Egoismo, nella lingua della psicologia, altro non vuol dire se non prendersi cura di se stessi. Trarsi in salvo. Mettersi in sicurezza. Badare a sé. Tenersi presenti. Farsi felici.

Cessando di compiacere chi ci sta intorno, cesseremo di esserne dipendenti. Otterremo così, tra gli altri, risultati profondamente trasformativi: saremo finalmente responsabili della nostra felicità e delle nostre azioni per raggiungerla.

Il recente ritorno di fiamma del mito della donna come madre sacrificale sta avendo rinnovata fortuna perché quando ci si trova in stato di crisi, come ora, l’incertezza diventa il popolo dei sudditi e la paura il sovrano reggente.

Vecchio, non vuole esserlo nessuno – nemmeno i vecchi.

La normatività dei sentimenti e dei comportamenti materni ci ha incasellati in un unico modo di fare le madri trasmesso come quello dominante e quindi giusto, quando basta mettere il naso fuori dalla finestra per rendersi conto che la ricchezza, la variabilità e la complessità delle declinazioni materne è plurale per definizione.

Ai figli non serve una brava mamma, che sappia sempre cosa fare.
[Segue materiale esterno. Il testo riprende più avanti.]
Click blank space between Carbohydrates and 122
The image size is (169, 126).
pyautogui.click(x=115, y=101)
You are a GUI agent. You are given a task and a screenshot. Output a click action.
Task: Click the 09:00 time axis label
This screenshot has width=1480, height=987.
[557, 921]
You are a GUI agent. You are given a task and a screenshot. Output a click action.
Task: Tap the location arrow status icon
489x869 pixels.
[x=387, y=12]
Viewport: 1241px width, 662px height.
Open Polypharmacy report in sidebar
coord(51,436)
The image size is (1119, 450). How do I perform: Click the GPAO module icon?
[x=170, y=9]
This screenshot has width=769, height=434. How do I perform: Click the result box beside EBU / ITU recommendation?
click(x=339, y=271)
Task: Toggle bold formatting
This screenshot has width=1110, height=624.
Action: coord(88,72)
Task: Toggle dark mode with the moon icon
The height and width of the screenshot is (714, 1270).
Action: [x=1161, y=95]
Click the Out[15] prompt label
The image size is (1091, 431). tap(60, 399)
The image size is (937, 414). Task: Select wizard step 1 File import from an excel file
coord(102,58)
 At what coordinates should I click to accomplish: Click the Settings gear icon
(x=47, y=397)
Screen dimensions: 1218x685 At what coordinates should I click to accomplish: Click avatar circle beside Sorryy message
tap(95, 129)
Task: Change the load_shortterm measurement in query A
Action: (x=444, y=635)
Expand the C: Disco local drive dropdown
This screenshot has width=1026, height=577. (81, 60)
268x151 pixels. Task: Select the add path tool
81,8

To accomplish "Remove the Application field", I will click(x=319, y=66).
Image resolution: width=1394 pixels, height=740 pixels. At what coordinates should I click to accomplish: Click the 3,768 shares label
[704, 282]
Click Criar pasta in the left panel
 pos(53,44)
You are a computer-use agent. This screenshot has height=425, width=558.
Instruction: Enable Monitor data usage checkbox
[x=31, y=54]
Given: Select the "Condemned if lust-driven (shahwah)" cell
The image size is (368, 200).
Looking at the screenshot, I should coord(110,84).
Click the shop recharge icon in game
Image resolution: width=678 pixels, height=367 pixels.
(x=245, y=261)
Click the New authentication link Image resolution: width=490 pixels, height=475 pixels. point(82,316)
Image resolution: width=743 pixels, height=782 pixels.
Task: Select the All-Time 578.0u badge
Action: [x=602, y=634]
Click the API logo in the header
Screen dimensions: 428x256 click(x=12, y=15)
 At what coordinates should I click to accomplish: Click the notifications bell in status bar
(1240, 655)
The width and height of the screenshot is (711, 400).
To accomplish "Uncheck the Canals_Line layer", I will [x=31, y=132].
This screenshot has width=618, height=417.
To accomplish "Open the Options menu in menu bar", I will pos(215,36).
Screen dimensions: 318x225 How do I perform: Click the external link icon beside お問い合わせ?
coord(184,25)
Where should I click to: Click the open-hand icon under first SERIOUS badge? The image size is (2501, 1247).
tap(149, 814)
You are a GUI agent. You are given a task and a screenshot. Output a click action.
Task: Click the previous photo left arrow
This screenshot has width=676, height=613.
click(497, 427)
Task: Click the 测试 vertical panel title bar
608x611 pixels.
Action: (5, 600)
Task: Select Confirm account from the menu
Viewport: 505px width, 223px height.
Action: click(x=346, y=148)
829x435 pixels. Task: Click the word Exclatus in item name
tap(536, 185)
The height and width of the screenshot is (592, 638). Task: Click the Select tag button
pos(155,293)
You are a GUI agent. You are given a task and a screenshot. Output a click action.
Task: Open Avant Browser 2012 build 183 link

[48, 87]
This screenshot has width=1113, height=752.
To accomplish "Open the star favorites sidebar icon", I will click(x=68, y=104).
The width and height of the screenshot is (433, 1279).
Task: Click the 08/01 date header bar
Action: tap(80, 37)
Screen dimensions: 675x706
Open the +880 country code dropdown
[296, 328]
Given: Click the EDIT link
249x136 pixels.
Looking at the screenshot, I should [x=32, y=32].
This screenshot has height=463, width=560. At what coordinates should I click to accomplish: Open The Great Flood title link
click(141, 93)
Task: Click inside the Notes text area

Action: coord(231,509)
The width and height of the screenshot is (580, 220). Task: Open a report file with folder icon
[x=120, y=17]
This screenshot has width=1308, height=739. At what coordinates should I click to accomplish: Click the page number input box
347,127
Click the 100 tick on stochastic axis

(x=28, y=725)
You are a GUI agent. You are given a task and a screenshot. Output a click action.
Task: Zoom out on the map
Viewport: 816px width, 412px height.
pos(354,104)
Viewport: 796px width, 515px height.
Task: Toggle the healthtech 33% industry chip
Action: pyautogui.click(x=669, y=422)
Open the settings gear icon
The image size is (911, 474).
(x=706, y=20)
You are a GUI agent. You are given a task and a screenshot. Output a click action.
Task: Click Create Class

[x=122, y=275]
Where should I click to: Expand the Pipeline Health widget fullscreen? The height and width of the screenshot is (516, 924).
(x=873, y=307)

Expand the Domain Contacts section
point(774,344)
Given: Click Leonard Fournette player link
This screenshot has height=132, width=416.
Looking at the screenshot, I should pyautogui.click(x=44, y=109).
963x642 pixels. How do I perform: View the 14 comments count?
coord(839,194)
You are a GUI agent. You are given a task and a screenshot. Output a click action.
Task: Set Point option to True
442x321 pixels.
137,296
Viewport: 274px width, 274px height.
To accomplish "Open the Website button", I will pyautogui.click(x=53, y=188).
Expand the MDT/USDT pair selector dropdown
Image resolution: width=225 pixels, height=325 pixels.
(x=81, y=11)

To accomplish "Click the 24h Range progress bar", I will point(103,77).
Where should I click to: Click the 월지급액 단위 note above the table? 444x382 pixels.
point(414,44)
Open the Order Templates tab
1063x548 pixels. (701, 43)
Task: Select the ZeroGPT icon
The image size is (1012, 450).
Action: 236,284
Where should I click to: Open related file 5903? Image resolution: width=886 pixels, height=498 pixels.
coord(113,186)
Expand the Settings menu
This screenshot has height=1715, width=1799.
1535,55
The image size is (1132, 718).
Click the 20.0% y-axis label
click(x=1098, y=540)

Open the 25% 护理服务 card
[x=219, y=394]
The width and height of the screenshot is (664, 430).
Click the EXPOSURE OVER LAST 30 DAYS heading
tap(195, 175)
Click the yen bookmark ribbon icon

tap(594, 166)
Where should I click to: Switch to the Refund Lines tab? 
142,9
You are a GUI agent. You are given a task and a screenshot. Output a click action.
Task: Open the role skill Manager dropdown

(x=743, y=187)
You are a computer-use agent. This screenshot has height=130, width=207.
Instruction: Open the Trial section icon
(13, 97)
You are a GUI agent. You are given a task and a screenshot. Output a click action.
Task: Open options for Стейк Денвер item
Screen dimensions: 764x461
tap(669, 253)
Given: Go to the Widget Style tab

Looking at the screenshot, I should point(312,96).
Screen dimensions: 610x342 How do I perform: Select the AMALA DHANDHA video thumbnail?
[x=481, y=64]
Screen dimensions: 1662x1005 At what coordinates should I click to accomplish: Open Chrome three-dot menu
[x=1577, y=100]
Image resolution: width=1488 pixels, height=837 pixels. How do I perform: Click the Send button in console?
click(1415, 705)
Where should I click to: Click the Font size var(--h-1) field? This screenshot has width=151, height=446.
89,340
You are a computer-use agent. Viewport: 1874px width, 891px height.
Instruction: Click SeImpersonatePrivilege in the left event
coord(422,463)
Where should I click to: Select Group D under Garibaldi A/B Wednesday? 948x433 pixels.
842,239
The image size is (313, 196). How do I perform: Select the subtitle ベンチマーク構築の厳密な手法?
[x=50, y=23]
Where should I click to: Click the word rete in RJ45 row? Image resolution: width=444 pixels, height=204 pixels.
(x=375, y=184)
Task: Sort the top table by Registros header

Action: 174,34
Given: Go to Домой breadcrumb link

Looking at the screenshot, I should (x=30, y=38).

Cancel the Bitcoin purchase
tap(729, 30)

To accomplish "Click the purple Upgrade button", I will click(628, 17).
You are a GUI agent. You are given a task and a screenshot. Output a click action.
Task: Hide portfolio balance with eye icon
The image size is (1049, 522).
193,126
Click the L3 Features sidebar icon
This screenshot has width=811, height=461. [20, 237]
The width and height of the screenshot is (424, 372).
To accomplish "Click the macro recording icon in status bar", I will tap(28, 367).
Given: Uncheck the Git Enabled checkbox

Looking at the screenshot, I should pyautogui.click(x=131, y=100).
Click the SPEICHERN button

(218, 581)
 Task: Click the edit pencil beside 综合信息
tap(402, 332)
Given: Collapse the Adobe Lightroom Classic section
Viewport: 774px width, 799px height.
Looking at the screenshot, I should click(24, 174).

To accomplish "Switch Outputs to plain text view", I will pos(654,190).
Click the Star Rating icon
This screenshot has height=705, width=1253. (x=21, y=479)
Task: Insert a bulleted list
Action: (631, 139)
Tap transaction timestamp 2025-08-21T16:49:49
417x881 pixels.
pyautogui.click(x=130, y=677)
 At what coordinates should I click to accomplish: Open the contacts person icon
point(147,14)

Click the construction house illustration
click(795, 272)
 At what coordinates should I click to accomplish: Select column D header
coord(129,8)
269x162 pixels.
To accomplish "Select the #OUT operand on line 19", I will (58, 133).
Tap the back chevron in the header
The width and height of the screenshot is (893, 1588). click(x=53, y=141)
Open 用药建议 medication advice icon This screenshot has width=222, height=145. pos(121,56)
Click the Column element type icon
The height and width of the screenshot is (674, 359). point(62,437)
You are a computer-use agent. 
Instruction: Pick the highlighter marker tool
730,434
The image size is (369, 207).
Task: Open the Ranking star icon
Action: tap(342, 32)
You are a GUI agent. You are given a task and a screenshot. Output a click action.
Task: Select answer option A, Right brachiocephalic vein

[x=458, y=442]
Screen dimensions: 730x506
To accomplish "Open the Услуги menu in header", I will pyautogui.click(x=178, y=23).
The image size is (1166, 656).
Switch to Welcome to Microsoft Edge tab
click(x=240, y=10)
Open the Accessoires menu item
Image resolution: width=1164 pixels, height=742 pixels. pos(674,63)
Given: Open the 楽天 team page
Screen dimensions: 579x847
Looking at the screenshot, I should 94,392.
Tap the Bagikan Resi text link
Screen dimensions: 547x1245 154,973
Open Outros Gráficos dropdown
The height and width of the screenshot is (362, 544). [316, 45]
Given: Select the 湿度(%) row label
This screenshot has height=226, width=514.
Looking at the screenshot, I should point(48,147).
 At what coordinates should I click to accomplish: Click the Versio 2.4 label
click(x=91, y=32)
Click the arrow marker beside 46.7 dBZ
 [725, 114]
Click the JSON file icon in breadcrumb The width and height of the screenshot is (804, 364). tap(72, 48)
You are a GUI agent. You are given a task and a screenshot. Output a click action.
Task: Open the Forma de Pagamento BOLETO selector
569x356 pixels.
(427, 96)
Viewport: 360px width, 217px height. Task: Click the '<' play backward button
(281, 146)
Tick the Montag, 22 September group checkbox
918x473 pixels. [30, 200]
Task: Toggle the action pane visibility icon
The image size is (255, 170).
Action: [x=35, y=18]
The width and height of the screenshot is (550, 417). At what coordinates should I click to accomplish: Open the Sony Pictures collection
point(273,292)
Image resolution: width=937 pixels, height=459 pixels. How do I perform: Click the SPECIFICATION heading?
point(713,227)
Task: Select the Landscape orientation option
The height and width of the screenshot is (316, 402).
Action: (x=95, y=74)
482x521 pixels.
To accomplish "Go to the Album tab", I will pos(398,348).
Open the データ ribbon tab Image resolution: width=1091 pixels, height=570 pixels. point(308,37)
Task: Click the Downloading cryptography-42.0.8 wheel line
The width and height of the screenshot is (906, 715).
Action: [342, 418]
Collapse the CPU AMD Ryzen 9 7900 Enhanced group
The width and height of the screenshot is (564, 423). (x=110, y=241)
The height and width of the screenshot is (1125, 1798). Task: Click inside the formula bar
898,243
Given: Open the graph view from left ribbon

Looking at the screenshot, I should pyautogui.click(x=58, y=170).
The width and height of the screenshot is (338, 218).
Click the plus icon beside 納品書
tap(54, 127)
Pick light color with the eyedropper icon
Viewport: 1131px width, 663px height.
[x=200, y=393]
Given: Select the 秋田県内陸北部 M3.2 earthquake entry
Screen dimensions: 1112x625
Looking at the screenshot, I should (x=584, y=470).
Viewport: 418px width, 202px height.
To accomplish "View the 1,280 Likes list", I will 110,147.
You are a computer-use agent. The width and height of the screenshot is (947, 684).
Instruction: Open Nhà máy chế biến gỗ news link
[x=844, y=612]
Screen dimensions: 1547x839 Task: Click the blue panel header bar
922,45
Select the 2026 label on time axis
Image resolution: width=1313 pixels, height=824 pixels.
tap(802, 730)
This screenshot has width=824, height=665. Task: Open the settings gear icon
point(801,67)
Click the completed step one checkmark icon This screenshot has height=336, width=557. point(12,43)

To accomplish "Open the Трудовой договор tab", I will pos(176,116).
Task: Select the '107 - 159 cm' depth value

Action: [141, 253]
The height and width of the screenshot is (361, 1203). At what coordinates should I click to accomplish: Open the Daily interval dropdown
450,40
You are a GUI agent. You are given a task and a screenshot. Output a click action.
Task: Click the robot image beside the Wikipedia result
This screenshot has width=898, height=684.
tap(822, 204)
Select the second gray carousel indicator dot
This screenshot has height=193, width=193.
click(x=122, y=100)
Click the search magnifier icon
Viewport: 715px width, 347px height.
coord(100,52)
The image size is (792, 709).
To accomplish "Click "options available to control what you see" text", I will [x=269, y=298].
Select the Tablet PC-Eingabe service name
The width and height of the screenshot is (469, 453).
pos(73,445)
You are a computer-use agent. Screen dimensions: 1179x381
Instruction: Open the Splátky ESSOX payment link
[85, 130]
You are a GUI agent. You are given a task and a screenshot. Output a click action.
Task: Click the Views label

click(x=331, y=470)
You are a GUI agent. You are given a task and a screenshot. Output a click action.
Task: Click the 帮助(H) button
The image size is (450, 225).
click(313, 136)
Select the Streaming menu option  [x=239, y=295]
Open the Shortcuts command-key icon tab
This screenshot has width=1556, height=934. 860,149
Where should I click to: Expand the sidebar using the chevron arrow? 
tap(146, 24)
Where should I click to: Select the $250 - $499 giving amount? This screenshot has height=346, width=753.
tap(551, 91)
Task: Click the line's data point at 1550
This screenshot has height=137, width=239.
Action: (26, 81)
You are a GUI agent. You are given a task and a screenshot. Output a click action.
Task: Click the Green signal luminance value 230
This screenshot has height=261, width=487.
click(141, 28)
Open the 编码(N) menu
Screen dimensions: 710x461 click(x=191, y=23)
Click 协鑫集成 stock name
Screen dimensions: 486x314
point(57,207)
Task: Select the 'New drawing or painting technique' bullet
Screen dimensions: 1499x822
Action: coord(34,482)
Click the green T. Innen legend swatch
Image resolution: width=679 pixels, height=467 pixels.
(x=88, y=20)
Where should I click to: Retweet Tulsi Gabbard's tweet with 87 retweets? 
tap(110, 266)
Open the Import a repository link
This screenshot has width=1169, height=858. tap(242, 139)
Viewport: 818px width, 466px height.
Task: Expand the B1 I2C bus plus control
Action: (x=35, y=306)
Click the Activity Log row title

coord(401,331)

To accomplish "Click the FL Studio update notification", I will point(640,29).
Ai figli serve una mamma consapevole, che sappia perché fa quel che fa.

Perfetti o felici
Diventare adulti in un'epoca di smarrimento © Rizzoli, 2023

Gli adulti, non ti puoi sbagliare, non li confondi né con i bambini né con gli adolescenti: i primi sono dipendenti, inesperti, incerti, disorientati, immaturi, bisognosi. I secondi sono imprevedibili, precari, impulsivi, edonisti, trasgressivi, impertinenti. Ma se tutto questo è vero, come ci spieghiamo il fatto che oggi, se ci si guarda intorno, di soggetti antropologici così saldi, maturi, monocratici, capaci di rendersi affidabili e riconoscibilmente diversi dai più piccoli e dai più giovani… non se ne vedano poi così tanti?

Essere adulti significa aver finalmente raggiunto quel punto della propria vita nel quale il permesso lo chiedi solo a te.

Checché se ne pensi, la facciata e l’apparenza costano molto più sforzo della sincerità, che però ci fa più paura, e nella storia dell’umanità «paura» batte «sforzi» dieci a zero.